Americans need to stop, take a deep breath, and look both our recent history and foundational experiences squarely in the face. What you will notice is that the values evident in our actions between our foundational and present periods do not at all match. In fact, they are contradictory – just as contradictory as the Founding Fathers of our freedom who, for all their wisdom and political sagacity, owned other human beings. This inherent contradiction and failure of the Revolution worked itself out in the Civil War, and took yet another century to deal with the cultural leftovers of the racist economic institution of slavery. I hope it won't take a "fire next time" for Americans to start realizing that we are going to have to pay for the consequences of the contradictions between out ideology and actions.

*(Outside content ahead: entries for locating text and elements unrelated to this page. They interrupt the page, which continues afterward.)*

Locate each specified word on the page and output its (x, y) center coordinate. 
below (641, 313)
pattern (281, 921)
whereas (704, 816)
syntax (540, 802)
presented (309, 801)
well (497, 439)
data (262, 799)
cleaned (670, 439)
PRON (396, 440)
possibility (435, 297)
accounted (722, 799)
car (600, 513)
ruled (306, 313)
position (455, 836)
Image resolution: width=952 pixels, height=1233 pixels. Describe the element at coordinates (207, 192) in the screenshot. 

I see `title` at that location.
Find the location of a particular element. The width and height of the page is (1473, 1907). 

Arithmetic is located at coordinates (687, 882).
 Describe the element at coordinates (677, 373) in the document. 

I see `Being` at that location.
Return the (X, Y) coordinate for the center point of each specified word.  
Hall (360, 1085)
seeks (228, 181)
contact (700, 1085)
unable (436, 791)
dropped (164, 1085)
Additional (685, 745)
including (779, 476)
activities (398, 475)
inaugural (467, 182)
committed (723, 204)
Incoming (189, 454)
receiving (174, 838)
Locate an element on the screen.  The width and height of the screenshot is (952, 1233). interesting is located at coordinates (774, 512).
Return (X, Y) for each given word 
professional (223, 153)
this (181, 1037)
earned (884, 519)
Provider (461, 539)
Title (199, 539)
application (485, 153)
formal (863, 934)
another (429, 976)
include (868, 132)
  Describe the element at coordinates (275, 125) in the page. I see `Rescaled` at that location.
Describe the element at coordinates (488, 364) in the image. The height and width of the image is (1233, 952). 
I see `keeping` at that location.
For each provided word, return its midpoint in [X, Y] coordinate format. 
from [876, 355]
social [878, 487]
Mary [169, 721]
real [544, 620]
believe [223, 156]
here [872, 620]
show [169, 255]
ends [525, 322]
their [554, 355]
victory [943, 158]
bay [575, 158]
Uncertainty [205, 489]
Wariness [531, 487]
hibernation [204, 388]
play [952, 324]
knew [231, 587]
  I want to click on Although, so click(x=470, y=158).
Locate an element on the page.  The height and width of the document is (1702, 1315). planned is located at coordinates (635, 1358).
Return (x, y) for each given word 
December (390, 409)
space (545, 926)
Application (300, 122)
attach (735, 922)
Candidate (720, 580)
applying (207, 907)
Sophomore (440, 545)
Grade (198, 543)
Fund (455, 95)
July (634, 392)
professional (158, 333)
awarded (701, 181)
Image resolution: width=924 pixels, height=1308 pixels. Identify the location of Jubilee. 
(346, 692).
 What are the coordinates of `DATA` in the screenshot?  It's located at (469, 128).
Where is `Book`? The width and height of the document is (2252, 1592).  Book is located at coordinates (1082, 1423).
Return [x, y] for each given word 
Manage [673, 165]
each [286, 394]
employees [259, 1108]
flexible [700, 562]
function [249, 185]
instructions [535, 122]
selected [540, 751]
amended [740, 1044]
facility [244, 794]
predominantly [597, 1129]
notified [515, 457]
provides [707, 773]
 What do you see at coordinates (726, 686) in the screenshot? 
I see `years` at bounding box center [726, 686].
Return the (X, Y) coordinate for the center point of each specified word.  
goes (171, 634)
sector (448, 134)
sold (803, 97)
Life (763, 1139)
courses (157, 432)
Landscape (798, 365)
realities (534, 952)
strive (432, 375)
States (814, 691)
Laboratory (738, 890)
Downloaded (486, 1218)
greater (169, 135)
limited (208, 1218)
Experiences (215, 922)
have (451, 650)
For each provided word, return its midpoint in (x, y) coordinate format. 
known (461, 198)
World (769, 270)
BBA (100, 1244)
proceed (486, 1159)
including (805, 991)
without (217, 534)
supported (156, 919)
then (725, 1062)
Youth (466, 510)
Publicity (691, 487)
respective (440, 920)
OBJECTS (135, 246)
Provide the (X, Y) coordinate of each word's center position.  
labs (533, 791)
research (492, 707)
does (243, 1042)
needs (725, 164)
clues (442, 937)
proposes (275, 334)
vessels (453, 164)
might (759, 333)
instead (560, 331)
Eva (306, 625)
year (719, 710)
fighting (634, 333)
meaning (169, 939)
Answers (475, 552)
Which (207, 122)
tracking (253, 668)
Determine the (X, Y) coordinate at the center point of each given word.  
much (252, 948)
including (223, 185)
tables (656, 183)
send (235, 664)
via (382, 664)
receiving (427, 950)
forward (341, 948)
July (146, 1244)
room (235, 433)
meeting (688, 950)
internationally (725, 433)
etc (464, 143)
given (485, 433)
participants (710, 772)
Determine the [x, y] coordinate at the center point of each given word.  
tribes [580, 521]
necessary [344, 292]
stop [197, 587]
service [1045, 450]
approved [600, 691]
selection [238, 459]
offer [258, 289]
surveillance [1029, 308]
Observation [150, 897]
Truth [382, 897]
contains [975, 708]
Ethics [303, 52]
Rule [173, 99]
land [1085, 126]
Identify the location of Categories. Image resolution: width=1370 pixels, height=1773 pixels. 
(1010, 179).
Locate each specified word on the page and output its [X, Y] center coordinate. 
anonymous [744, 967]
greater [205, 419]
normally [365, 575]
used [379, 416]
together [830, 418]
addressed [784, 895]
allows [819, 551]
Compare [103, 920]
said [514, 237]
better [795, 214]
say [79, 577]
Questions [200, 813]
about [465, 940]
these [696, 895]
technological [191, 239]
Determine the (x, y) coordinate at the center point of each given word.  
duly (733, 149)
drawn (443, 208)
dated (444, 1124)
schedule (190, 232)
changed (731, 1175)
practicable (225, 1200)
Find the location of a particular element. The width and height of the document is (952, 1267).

I really wonder what it would be like to live in a powerful country that used its might for moral good, instead of unabashed self-interest. We could use our force – as well as restraint in using it – to gain the moral respect of the rest of the world. For better or worse, our Hollywood movies, Coca-Cola, and myriad other aspects of our culture have laid a cultural groundwork all over the world – the rest of the world tends to actually like the US in terms of the fantasy that they see portrayed as the "American way." It's the reality that doesn't match up. But as a concerned citizen of the world's most militarily powerful country, I am more disappointed at this dissonance than any non-American could be, since I know America's potential to be great; this is why it pains me to watch our country piss our once-respectable name away for no good reason nor greater benefit.